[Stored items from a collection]
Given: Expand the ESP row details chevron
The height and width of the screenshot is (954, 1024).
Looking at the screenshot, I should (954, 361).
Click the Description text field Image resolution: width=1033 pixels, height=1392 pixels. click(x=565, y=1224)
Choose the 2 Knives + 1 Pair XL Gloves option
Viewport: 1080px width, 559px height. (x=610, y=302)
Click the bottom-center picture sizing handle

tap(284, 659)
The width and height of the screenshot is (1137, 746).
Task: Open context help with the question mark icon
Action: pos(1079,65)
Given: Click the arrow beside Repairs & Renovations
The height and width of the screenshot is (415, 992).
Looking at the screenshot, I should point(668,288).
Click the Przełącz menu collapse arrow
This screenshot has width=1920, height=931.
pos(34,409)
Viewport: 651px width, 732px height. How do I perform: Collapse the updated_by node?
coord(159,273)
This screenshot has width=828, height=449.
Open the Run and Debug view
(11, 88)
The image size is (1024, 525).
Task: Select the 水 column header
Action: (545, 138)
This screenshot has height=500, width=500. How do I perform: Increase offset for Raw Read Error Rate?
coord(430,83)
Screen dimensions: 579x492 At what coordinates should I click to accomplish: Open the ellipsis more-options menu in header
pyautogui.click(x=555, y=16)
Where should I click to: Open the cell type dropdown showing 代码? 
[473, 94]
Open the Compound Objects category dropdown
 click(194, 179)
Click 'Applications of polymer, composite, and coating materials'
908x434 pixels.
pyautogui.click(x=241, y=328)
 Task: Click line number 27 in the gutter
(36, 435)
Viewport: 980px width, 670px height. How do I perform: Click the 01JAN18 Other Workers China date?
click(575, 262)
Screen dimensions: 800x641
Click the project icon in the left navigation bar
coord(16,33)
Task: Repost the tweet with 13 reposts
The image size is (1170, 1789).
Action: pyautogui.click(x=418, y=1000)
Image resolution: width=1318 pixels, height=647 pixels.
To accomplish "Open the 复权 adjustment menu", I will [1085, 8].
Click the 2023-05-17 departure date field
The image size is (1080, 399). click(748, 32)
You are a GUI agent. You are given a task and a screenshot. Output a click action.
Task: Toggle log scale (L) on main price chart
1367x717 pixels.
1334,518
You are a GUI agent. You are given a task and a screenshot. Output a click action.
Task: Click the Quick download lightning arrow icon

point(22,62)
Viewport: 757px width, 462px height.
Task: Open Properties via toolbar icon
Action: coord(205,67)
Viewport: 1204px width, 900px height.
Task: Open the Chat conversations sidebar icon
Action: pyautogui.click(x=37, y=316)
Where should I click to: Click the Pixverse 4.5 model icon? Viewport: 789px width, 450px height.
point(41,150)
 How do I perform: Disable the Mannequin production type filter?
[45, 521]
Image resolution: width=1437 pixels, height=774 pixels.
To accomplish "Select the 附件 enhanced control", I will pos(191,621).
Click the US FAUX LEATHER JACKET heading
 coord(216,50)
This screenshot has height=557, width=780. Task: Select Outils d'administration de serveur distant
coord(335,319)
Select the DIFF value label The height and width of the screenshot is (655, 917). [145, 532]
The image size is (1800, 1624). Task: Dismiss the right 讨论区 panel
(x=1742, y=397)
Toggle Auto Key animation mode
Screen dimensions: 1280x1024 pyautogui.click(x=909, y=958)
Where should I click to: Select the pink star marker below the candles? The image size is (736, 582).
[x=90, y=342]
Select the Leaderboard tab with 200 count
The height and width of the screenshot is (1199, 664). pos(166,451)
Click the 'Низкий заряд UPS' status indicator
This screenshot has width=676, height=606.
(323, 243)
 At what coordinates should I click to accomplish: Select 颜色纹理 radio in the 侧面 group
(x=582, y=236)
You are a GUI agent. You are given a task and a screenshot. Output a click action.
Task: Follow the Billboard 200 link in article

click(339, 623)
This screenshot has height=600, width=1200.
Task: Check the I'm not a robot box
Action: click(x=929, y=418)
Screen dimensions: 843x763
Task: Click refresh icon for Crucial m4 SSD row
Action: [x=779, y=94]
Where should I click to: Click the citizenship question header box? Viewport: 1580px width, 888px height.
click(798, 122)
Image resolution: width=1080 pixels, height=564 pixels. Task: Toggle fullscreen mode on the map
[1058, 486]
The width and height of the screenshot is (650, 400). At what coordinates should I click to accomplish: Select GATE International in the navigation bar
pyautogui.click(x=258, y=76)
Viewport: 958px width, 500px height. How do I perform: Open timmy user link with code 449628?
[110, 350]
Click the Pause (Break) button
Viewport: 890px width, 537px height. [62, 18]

• _WHAT THE TASK REQUIRES_: Each line of the entries above that contains "will" is to be copied.

• _SOLUTION TO THIS PROBLEM_:
To accomplish "Open the 复权 adjustment menu", I will [1085, 8].
To accomplish "Select the 附件 enhanced control", I will pos(191,621).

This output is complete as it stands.